Je ne suis pas fétichiste des objets, mais j’ai néanmoins quelques paires de chaussons de Nicolas, avec des petits mots drôles ou gentils, et de quelques autres danseurs. Nous parlions du 9 juillet, de cette fête que ça allait être. Mon anniversaire tombe quelques jours plus tôt. Je glisse donc à Nicolas que, si je peux avoir un cadeau d’anniversaire, j’aimerais les chaussons du Jeune Homme de ce soir. Puis je réfléchis et je lui dis que non, j’ai déjà une paire du Jeune Homme, je voudrais plutôt les chaussons du Boléro. Je réalise à l’instant l’énorme bêtise que je viens de dire, puisque Le Boléro est dansé pieds nus. Nicolas a éclaté de rire. J’aurais aimé photographier ce rire, mon ridicule fabuleux et la joie de Nicolas.

 

Depuis plus de 10 ans que vous photographiez Nicolas Le Riche, comment voyez-vous son évolution ?

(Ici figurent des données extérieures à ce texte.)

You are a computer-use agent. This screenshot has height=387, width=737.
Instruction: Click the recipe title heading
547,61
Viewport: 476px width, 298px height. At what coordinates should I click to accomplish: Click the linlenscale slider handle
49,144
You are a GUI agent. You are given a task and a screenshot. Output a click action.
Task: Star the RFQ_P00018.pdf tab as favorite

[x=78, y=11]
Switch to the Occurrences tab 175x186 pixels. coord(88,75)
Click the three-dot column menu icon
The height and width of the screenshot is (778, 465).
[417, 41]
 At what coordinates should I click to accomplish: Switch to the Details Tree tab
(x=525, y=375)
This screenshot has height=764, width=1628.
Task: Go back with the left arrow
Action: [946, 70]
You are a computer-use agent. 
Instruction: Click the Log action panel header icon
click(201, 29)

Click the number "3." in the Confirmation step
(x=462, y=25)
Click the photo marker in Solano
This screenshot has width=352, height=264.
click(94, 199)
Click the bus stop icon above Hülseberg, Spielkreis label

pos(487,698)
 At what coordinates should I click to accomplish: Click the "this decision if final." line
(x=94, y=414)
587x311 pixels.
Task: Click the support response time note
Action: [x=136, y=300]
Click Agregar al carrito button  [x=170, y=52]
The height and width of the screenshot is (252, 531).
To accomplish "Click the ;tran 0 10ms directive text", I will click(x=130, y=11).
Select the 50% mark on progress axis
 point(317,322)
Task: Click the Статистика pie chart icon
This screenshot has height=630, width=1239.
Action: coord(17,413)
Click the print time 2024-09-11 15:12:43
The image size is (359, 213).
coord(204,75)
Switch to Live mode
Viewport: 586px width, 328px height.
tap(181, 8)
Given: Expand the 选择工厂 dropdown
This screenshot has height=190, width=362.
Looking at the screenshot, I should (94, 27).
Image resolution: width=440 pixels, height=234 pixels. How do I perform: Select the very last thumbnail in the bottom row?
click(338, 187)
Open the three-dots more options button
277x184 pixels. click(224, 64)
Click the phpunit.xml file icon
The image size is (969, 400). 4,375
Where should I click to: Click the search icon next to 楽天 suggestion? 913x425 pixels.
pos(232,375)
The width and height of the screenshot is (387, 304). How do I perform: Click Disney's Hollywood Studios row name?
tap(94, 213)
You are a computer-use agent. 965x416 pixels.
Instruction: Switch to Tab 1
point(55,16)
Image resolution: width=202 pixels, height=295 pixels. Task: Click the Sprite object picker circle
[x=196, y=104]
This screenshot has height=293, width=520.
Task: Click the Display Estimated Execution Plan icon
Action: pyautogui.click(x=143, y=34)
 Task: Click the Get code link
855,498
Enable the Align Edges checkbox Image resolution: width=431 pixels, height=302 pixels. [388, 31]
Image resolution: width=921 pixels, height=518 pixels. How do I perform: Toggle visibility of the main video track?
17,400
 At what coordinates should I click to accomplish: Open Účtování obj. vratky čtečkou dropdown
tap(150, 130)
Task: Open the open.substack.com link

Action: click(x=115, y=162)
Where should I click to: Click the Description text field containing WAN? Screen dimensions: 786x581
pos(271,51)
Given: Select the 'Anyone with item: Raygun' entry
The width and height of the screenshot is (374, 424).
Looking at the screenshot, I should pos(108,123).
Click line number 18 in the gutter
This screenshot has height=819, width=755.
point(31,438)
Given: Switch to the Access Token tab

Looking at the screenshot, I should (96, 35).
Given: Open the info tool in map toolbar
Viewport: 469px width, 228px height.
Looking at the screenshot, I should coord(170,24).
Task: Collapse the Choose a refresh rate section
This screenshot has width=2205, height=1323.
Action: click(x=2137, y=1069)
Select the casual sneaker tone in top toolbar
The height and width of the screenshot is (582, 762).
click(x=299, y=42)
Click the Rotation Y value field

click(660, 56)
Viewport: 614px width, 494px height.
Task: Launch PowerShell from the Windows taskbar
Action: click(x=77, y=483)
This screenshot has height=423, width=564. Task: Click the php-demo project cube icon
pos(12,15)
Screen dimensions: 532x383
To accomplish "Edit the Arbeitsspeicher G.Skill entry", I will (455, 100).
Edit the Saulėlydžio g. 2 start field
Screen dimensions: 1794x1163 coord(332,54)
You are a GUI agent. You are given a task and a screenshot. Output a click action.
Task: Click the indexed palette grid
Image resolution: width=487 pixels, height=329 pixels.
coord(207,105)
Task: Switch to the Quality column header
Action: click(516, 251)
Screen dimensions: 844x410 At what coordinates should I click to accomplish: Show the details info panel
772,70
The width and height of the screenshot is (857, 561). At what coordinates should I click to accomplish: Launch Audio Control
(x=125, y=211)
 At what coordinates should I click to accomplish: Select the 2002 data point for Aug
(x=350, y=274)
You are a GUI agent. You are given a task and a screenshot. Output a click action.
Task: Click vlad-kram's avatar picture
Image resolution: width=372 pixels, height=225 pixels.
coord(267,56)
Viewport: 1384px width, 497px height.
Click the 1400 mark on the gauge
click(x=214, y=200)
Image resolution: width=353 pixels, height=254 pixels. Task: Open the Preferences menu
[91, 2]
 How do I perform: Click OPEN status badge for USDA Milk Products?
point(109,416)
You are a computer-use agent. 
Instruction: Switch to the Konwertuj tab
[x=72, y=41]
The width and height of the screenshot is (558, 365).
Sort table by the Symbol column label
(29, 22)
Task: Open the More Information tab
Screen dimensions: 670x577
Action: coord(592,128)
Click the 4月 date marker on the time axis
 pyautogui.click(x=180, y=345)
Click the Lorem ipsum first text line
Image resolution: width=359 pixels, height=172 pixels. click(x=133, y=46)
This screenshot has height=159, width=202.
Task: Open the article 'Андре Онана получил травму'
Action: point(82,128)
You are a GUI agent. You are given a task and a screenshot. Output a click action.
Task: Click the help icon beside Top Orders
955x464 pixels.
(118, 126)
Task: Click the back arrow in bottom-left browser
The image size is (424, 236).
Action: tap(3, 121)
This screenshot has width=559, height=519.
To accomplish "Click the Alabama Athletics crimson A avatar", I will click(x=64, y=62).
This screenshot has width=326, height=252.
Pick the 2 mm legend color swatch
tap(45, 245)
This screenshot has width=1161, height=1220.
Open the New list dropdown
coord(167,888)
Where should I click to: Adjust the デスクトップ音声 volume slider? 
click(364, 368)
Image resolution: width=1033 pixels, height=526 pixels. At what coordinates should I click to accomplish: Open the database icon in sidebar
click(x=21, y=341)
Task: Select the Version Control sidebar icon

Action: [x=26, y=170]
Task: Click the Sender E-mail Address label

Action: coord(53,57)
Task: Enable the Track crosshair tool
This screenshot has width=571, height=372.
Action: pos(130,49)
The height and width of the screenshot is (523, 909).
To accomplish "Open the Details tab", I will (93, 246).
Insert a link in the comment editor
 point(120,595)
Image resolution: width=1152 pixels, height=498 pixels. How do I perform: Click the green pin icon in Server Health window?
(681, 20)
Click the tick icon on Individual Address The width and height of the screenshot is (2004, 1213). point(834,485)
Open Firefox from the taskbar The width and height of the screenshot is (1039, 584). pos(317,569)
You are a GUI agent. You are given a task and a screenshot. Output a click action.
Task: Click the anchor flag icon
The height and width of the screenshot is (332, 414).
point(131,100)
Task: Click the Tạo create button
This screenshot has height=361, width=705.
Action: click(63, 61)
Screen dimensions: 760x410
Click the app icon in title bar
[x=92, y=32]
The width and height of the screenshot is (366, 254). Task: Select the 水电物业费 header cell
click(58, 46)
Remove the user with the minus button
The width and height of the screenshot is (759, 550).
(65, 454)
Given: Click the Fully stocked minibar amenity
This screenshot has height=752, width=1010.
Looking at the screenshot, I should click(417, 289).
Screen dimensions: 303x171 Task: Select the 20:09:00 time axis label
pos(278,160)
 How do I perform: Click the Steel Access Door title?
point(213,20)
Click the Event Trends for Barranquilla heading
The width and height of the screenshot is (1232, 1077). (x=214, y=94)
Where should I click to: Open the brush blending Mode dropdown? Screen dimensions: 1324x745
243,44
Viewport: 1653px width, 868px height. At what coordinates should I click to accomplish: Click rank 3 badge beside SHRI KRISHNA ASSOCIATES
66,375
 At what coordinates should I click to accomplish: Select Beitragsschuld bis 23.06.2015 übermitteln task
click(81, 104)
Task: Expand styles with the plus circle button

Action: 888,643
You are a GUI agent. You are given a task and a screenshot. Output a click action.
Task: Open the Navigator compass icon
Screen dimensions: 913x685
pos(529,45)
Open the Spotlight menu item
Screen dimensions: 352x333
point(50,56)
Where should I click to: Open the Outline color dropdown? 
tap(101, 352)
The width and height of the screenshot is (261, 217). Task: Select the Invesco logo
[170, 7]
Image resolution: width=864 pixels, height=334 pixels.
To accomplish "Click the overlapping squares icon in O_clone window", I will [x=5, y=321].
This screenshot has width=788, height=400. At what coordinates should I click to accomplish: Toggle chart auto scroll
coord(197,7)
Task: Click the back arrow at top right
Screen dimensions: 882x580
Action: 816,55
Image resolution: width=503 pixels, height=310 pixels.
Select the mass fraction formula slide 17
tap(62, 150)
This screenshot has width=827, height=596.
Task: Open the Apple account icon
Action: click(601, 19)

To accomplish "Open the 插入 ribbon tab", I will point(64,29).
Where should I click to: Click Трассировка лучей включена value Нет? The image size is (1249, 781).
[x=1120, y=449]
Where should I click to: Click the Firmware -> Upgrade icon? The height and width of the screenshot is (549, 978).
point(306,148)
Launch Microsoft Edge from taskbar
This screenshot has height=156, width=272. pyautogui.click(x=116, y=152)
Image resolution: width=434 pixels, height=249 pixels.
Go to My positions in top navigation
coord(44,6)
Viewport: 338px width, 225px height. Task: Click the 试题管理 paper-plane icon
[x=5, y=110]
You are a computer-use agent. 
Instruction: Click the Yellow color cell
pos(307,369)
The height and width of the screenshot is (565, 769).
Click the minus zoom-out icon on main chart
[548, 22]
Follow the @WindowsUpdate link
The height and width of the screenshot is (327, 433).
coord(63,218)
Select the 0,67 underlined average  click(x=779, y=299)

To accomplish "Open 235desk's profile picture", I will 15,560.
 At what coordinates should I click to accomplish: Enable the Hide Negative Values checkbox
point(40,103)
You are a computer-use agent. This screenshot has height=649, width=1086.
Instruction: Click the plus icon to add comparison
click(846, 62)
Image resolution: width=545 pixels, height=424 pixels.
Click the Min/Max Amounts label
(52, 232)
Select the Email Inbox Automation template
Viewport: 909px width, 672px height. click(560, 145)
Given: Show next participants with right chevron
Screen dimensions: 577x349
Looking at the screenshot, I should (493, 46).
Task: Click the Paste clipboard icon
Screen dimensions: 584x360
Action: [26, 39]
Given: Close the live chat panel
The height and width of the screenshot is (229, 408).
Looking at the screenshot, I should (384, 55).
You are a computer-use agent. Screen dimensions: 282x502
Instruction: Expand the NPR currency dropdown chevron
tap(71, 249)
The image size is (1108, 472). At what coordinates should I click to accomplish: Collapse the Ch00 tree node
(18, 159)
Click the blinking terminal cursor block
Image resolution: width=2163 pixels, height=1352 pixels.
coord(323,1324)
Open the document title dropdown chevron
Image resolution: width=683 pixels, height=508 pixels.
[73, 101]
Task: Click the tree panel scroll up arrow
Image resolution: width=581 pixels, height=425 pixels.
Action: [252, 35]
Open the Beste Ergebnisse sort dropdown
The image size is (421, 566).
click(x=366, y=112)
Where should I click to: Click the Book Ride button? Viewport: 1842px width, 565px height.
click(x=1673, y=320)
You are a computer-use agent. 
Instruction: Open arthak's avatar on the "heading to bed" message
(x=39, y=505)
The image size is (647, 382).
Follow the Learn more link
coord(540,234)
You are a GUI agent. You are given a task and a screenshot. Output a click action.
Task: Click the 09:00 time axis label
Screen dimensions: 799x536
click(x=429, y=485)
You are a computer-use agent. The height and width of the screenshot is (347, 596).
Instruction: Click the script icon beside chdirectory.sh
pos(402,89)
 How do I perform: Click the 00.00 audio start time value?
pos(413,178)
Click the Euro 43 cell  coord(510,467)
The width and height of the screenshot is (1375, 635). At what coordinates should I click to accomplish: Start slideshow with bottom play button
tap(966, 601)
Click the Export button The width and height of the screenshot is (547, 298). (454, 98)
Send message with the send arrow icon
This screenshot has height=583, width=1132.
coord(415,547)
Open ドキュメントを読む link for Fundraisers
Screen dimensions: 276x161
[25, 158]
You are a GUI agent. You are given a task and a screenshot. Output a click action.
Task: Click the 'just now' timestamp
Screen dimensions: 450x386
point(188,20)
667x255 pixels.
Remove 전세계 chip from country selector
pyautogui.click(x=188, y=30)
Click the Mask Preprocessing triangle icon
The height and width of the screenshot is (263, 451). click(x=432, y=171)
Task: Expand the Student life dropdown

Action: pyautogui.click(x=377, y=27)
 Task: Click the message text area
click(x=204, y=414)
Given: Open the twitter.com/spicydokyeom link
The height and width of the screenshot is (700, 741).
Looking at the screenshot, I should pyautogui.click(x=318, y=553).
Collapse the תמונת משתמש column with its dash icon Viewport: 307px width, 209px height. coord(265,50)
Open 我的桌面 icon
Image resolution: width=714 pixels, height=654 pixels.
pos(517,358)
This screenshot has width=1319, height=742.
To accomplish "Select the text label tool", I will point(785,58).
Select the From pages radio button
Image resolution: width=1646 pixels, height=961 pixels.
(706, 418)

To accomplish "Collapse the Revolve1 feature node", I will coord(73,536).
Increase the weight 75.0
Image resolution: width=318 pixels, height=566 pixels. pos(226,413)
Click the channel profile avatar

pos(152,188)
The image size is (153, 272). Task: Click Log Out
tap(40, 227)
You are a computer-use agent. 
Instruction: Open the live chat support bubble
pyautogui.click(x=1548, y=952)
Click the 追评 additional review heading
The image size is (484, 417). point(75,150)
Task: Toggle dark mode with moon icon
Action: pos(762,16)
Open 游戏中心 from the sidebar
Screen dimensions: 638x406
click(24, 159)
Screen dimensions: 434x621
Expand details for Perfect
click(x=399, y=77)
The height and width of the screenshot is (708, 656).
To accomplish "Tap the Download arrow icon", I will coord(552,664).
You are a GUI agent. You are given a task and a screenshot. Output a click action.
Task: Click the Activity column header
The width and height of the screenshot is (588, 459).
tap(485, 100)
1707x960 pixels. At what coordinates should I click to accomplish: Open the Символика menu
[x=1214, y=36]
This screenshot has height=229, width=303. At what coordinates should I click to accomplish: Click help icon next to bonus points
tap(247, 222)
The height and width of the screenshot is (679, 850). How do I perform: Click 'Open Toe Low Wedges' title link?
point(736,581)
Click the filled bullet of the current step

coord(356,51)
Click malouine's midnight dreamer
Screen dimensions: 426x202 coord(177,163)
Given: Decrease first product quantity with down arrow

Qui suis-je pour répondre à cette question ? Je vois toujours la même force, la même intensité, le même art, la même générosité, la même façon d’être juvénile même dans les rôles dramatiques, de se réjouir dans ce qu’il exprime et dans ce qu’il danse. Ça ne change pas, c’est exceptionnel. Je le sens de plus en plus libre. Avec le temps, chacun se rapproche de ce qu’il est. Cette adéquation est magnifique à observer.

 

Quel est son rôle qui vous touche particulièrement ?

Tous les rôles où il est heureux. Dans la Giselle de Mats Ek, Le Boléro – c’est tellement incroyable de le voir danser ce ballet -, Appartement ou Marguerite et Armand avec Sylvie Guillem… Peut-être aussi que son plus joli rôle est celui de papa.

C’est difficile de répondre à cette question. Je l’ai vu dans beaucoup de choses différentes, mais pas tant que ça dans le même ballet. J’ai vu Le Jeune Homme et la Mort plusieurs fois, je n’y vois pas vraiment de transformation même si c’est différent à chaque fois. Il y a toujours cette fraîcheur, comme si c’était la première fois. Les grands artistes arrivent à montrer ça.

 

Et s’il n’y avait qu’une représentation à retenir, laquelle vous vient à l’esprit ?

C’est impossible ces questions (rires) ! Peut-être Nicolas Le Riche dansant son propre Caligula. Un danseur interprétant un rôle qu’il a lui-même chorégraphié, on ne peut pas être plus proche de la vérité, c’est très fort. Cette représentation était très particulière. Je pense aussi aux Epousés de Kader Belarbi. Kader poussait Nicolas Le Riche et Wilfried Romoli à l’épuisement, le final durait une dizaine de minutes. Il y a une photo dans le livre, Nicolas dans ce costume en lin, le visage très creusé. Il y avait un abandon, une générosité, une force dans cette interprétation qui était absolument phénoménale. C’était un choc dans le bon sens du terme. Et tous les Jeune Homme et la Mort, évidemment.

 

Dans votre livre de photos sur Nicolas Le Riche, il y a beaucoup de photos de répétition. Y a-t-il une séance de travail que vous retenez particulièrement ?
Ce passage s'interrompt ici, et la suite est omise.